# Records excerpted from a collection:
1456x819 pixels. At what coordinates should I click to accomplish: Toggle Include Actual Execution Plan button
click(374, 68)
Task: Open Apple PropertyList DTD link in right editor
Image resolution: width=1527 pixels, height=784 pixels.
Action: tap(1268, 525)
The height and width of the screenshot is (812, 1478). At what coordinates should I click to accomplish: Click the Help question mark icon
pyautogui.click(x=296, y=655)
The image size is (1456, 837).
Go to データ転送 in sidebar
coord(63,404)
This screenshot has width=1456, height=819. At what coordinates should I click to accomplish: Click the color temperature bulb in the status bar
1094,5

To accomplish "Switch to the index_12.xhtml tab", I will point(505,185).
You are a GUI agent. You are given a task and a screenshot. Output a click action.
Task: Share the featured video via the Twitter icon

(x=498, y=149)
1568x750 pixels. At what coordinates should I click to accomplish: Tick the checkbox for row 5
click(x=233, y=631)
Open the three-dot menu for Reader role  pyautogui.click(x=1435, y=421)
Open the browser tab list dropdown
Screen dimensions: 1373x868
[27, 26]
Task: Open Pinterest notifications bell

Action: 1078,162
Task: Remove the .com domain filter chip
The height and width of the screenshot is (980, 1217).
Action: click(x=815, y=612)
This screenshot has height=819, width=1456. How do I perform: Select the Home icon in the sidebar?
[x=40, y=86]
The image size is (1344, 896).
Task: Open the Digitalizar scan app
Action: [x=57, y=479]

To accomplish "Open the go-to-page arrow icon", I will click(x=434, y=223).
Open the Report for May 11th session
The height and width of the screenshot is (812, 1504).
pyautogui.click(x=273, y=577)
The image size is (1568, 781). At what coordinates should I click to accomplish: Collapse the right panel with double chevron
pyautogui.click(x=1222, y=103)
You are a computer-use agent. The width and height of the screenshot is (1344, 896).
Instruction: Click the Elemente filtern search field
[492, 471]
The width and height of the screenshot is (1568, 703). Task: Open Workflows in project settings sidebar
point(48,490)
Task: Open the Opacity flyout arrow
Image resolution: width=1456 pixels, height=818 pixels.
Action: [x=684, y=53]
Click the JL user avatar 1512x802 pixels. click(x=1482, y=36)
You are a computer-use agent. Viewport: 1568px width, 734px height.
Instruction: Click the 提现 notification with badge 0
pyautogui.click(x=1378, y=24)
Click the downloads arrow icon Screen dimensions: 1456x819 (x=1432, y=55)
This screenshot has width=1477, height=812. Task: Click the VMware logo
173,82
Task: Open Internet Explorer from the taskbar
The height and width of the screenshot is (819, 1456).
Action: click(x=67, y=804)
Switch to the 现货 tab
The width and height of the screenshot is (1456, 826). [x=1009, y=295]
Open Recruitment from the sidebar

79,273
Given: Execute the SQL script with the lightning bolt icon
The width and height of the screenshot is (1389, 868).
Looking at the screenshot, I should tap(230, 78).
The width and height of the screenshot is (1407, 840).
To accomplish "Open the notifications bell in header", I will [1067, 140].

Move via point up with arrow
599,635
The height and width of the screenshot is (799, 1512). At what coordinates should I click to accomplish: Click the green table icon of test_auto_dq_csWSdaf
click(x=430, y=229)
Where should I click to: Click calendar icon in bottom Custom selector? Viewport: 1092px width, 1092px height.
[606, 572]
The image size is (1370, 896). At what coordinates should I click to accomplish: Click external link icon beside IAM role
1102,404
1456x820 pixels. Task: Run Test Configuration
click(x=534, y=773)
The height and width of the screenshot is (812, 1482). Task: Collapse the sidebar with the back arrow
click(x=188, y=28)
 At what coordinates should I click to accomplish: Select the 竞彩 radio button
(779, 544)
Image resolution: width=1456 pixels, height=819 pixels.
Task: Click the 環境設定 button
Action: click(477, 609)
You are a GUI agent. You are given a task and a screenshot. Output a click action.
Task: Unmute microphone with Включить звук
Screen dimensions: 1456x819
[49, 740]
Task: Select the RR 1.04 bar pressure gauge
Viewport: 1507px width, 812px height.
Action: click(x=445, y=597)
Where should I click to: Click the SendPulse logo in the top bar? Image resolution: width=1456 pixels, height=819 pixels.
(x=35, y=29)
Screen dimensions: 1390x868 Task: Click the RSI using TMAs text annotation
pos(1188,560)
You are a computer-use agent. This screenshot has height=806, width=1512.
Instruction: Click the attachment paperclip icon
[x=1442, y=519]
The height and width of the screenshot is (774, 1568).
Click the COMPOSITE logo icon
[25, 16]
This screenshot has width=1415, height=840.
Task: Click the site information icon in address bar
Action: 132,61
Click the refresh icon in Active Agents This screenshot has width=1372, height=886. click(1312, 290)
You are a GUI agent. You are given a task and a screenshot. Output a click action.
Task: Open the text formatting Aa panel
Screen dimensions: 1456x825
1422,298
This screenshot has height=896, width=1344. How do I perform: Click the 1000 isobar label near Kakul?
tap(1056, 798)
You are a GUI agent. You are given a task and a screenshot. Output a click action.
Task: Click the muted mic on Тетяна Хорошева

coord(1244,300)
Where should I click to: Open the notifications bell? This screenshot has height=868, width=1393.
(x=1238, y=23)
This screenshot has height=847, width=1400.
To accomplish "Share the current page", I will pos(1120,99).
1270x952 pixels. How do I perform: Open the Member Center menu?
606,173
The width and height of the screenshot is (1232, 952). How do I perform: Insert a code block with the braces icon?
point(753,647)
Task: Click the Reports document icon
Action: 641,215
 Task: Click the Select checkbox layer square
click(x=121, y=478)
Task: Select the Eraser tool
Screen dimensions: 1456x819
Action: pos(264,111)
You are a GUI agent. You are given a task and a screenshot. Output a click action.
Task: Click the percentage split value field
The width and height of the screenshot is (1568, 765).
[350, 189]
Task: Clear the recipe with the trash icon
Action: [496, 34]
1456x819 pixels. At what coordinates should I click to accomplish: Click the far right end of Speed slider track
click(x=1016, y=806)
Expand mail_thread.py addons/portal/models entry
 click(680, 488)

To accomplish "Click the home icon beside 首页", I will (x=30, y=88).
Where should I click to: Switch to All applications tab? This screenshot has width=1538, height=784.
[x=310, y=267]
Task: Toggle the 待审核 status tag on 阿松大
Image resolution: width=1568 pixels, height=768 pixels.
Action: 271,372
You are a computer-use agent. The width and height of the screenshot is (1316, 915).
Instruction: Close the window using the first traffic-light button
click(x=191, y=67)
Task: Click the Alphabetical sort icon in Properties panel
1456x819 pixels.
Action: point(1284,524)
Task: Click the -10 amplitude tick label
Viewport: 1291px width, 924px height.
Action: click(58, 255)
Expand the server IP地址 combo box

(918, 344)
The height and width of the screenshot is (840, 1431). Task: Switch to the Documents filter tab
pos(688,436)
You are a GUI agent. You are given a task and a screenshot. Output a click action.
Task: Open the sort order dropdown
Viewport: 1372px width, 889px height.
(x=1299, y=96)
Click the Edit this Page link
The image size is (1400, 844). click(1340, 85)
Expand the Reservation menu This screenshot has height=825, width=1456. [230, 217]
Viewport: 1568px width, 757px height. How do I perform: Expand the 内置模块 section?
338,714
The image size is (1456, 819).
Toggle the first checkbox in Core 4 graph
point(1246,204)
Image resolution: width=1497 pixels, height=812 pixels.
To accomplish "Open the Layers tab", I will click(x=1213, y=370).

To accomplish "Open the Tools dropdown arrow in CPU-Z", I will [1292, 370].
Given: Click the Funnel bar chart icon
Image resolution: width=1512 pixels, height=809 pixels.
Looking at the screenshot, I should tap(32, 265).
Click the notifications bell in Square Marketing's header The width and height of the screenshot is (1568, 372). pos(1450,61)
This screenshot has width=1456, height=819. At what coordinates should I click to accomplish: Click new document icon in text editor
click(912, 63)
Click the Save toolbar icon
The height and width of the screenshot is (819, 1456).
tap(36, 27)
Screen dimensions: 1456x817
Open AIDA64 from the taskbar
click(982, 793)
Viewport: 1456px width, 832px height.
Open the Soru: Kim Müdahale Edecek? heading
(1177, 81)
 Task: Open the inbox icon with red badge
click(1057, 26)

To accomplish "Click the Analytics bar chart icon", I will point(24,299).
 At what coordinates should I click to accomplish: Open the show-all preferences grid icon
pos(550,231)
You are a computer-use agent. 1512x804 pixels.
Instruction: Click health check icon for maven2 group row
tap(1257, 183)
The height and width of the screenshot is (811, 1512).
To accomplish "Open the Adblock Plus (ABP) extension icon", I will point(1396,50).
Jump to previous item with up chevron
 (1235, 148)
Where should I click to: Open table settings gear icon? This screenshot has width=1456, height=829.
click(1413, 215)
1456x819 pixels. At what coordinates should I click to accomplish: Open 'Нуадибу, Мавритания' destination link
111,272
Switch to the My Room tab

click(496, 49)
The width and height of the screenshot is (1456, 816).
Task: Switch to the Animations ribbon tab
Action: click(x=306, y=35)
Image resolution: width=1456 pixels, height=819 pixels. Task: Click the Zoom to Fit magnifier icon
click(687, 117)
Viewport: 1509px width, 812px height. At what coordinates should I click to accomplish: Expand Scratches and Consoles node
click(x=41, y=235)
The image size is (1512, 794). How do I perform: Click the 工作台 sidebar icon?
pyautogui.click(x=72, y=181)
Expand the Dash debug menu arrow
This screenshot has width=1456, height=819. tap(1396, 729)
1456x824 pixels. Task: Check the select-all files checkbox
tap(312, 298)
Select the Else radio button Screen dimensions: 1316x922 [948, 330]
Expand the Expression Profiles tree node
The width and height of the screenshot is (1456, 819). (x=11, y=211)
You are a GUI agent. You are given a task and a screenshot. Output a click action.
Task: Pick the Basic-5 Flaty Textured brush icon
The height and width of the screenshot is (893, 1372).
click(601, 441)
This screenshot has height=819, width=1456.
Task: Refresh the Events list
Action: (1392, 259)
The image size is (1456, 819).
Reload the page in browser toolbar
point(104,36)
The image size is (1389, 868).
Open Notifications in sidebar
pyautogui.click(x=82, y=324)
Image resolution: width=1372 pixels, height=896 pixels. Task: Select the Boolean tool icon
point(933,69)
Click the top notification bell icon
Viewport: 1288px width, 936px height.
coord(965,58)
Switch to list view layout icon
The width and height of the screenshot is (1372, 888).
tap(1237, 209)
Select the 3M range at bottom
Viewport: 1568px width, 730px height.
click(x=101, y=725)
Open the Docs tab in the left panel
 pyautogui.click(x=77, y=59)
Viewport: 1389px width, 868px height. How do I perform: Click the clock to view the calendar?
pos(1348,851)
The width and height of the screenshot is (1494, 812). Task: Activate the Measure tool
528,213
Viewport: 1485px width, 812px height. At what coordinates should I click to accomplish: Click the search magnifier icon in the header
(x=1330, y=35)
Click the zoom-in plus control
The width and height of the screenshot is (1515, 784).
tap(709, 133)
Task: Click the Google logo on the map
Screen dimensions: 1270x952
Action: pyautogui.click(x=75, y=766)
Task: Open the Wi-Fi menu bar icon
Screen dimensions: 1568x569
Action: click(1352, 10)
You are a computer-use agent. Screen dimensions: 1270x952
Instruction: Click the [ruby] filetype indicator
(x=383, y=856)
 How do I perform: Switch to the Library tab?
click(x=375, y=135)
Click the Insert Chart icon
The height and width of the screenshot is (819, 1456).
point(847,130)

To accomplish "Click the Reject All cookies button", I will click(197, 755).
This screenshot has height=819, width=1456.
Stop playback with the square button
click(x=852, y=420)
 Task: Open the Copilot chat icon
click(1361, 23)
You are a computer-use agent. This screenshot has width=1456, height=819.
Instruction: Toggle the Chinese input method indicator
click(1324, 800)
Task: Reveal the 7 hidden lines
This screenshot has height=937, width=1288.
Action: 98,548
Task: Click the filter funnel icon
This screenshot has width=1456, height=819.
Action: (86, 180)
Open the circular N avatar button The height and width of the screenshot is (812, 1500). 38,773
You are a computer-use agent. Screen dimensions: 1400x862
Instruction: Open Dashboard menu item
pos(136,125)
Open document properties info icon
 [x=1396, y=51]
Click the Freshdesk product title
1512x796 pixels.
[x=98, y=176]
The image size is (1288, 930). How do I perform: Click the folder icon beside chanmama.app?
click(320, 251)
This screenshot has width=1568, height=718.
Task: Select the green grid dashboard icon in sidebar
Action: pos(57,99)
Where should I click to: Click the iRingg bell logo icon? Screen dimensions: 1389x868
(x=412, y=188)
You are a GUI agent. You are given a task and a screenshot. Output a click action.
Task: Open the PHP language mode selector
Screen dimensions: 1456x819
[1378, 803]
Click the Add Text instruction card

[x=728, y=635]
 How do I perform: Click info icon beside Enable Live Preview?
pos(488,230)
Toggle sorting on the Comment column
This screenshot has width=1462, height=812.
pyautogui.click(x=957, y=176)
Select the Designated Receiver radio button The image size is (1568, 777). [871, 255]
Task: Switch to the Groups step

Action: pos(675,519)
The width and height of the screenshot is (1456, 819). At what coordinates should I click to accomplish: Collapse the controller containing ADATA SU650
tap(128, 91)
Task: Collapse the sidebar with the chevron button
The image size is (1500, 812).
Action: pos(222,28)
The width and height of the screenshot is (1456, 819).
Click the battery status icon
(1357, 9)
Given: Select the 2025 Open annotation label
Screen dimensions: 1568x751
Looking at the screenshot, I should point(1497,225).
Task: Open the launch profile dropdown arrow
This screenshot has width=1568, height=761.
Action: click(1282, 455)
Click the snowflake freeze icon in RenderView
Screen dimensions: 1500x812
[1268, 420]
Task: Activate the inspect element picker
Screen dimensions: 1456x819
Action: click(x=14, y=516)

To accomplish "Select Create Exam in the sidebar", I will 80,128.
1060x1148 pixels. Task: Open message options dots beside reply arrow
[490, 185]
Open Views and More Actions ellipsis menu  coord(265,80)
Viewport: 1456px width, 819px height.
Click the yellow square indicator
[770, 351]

# Work instruction:
From the very first line of the data through the line with "Task: Remove the .com domain filter chip" in it, please reproduce each line exactly and output nothing more.

# Answer space:
1456x819 pixels. At what coordinates should I click to accomplish: Toggle Include Actual Execution Plan button
click(374, 68)
Task: Open Apple PropertyList DTD link in right editor
Image resolution: width=1527 pixels, height=784 pixels.
Action: tap(1268, 525)
The height and width of the screenshot is (812, 1478). At what coordinates should I click to accomplish: Click the Help question mark icon
pyautogui.click(x=296, y=655)
The image size is (1456, 837).
Go to データ転送 in sidebar
coord(63,404)
This screenshot has width=1456, height=819. At what coordinates should I click to accomplish: Click the color temperature bulb in the status bar
1094,5

To accomplish "Switch to the index_12.xhtml tab", I will point(505,185).
You are a GUI agent. You are given a task and a screenshot. Output a click action.
Task: Share the featured video via the Twitter icon

(x=498, y=149)
1568x750 pixels. At what coordinates should I click to accomplish: Tick the checkbox for row 5
click(x=233, y=631)
Open the three-dot menu for Reader role  pyautogui.click(x=1435, y=421)
Open the browser tab list dropdown
Screen dimensions: 1373x868
[27, 26]
Task: Open Pinterest notifications bell

Action: 1078,162
Task: Remove the .com domain filter chip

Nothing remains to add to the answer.